So I’ve taken, to porting The Midnight Engine to the iPhone. This is a task that I started 3 years ago. But as many of you loyally Midnight followers will know, time is not a friend to my projects.

I have been playing with getting the engine up and running under AirPlay SDK as this will hopefully give me a little more scope. It kinda goes against my normal philosophy with development, in that an engine must offer just the right amount of assistance to your project but not bog you down with far too many features that you don’t need nor want. There are reasons to consider AirPlay which I won’t go into here, but one of the advantages is that it allows me to keep development in C/C++ which is how TME was written. This is a bonus as I can just port the engine without having to rewrite – well that was the theory.

First I had to scrap my porting attempt from 3 years ago.

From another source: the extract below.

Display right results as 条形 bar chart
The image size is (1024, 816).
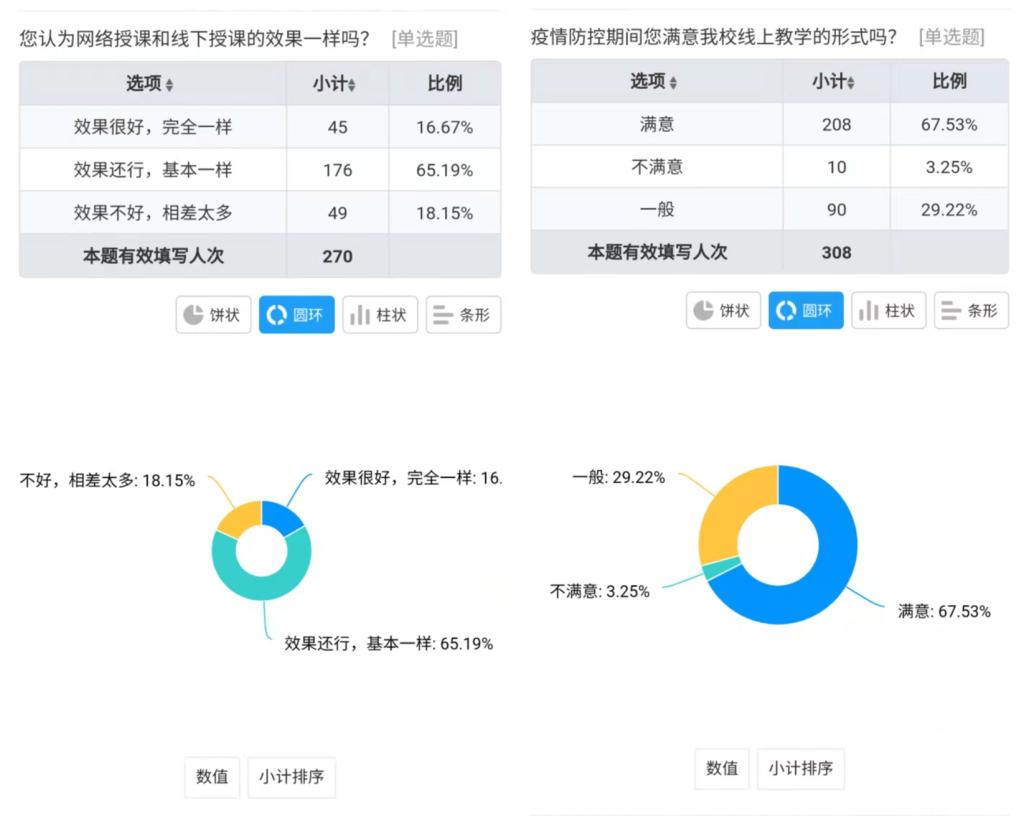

A because there were an awful lot of errors, and B because I had no idea where I was at.

Creating a new project under XCode and Airplay, I had some 20,000 errors and warnings – mainly errors. Part of this problem was that the codebase had been written to cross-compile across OS’s. And it used to. Not any longer.

It’s been nearly 5 years since I did any proper work on TME, and things have moved on. The compiler didn’t like my code anymore. New keywords had been reserved. Warnings popped up for things that I’d never had warnings for before. eg. Comparing signed and unsigned variables. The Compiler was having different affects on areas of the code that previously compiled fine. The GNU compiler doesn’t appear to be as happy with namespaces as Visual Studio used to be. (that said I can’t get the old project to compile under VS2010 anymore!)

So I had to strip it back. And bit by bit put the code back into the project and painstakingly change everything that needed to be done to make it compile.

After a week – I’m done.

Now I need to do some testing and recoding. First is to get the project loading in the LOM database. This will allow me to wrinkle out some of the OS/Hardware issues in the TME libraries. After that I need to painstakingly test large chunks of the code to make sure they are still doing what I want them to…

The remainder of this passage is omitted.